Bhatt et al. (2026) used JWST/MIRI observations of NGC 6302 to detect crystalline CO₂ ice in the nebula's dusty torus. The double-peaked absorption profile is diagnostic of pure, ordered solid CO₂, accompanied by cold gas-phase CO₂ at 20–50 K along the same sightlines. The dusty torus shields the ice from the central star's UV field. But the surprise is not mere survival. The gas-to-ice ratio for CO₂ in this planetary nebula exceeds that of young stellar objects — the quiet, cold nurseries where ice formation was thought to be most efficient — by more than tenfold. The hostile environment, locally shielded, doesn't just preserve ice. It enriches it.
The enrichment mechanism is not fully resolved, but the implication is structural: extreme radiation fields drive vigorous gas-phase chemistry that feeds material toward the shielded zone, while the shielding prevents photodissociation from consuming the products.

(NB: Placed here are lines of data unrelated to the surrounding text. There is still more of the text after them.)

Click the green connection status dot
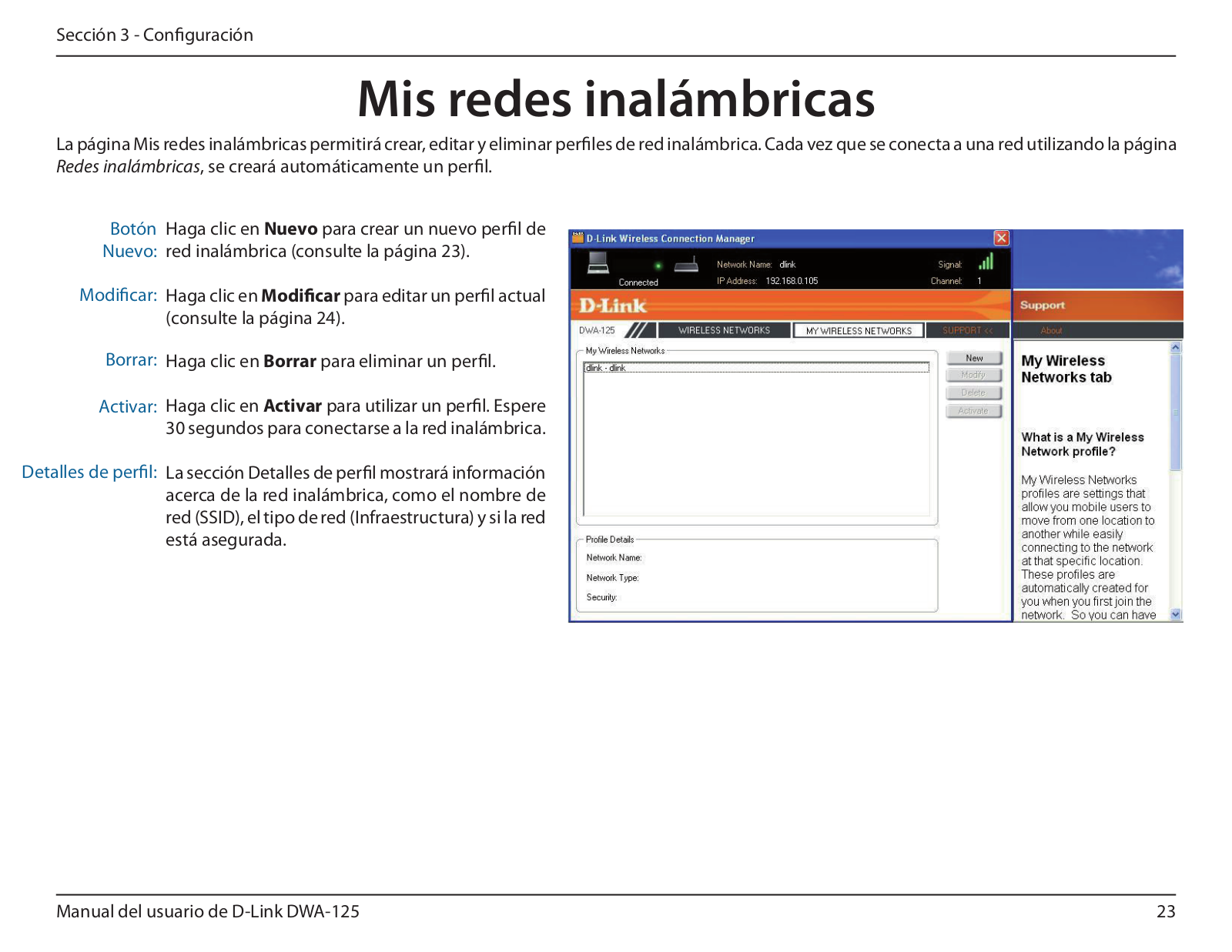 tap(658, 266)
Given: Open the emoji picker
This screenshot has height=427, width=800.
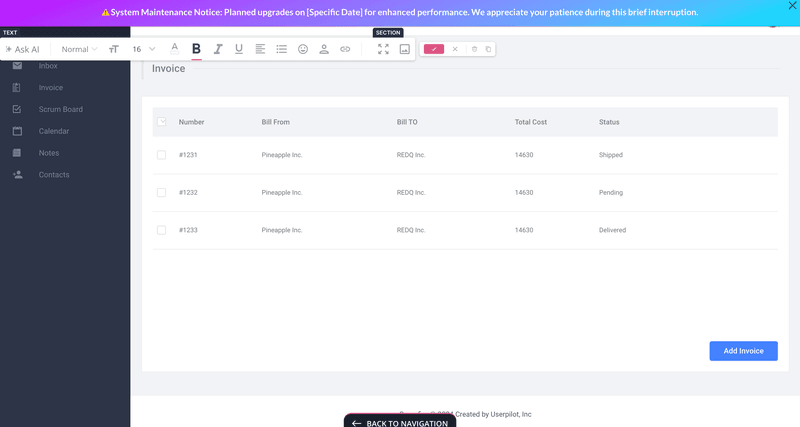Looking at the screenshot, I should pos(303,49).
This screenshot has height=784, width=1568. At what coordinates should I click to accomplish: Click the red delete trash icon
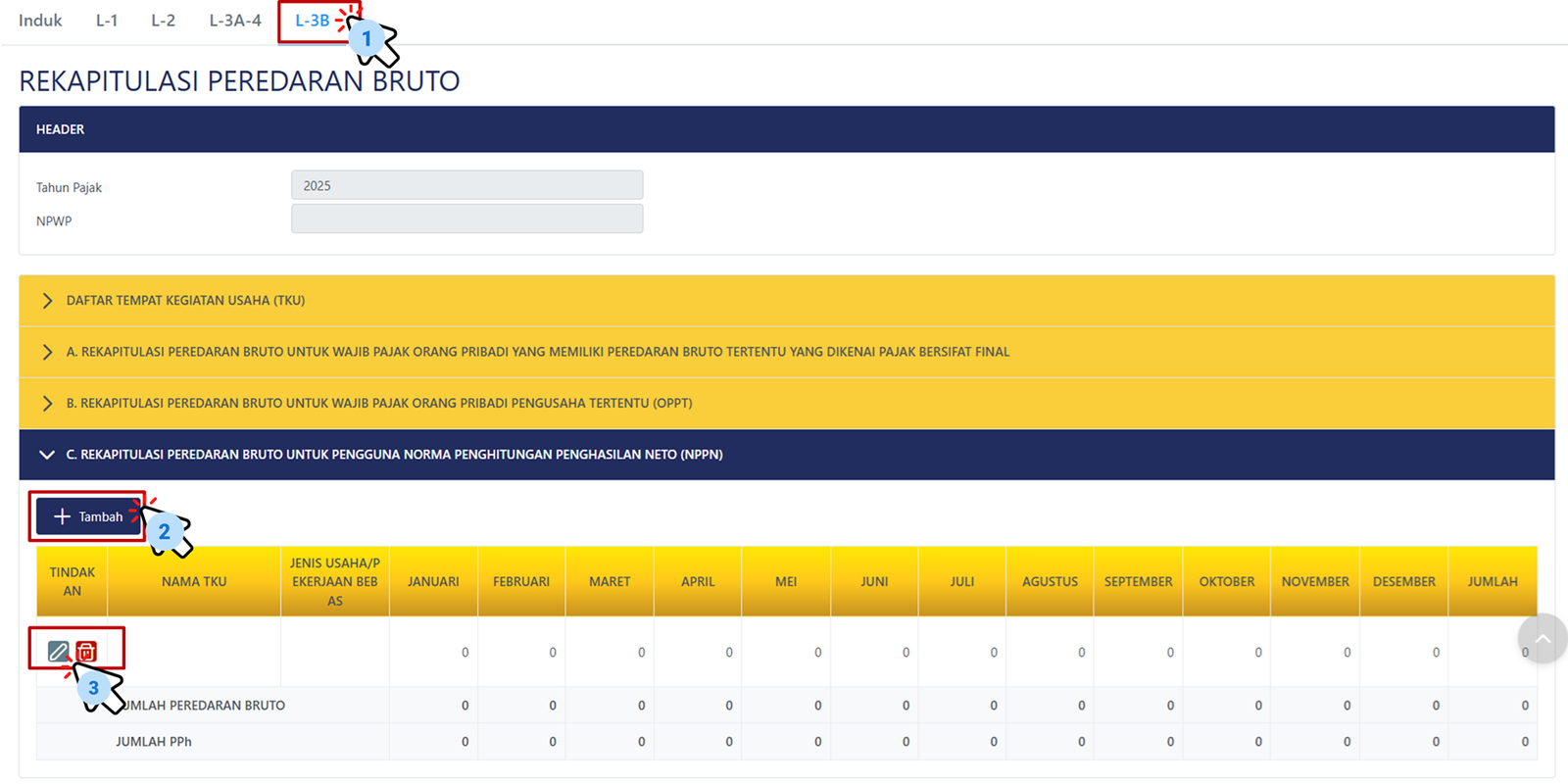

The torus acts as a one-way valve — energy and reactants enter; products accumulate instead of being destroyed. The consequence is that ice-mediated surface reactions must be incorporated into chemical models of planetary nebulae, a category of environment where they were previously considered negligible.
The general principle: a hostile environment can contain sheltered regions where the hostility itself drives local enrichment, producing concentrations that exceed what quieter environments achieve. Protection is necessary but insufficient to explain the excess. The surplus comes from the combination of aggressive supply and effective shelter — a niche that exists not despite the extremity but because of it.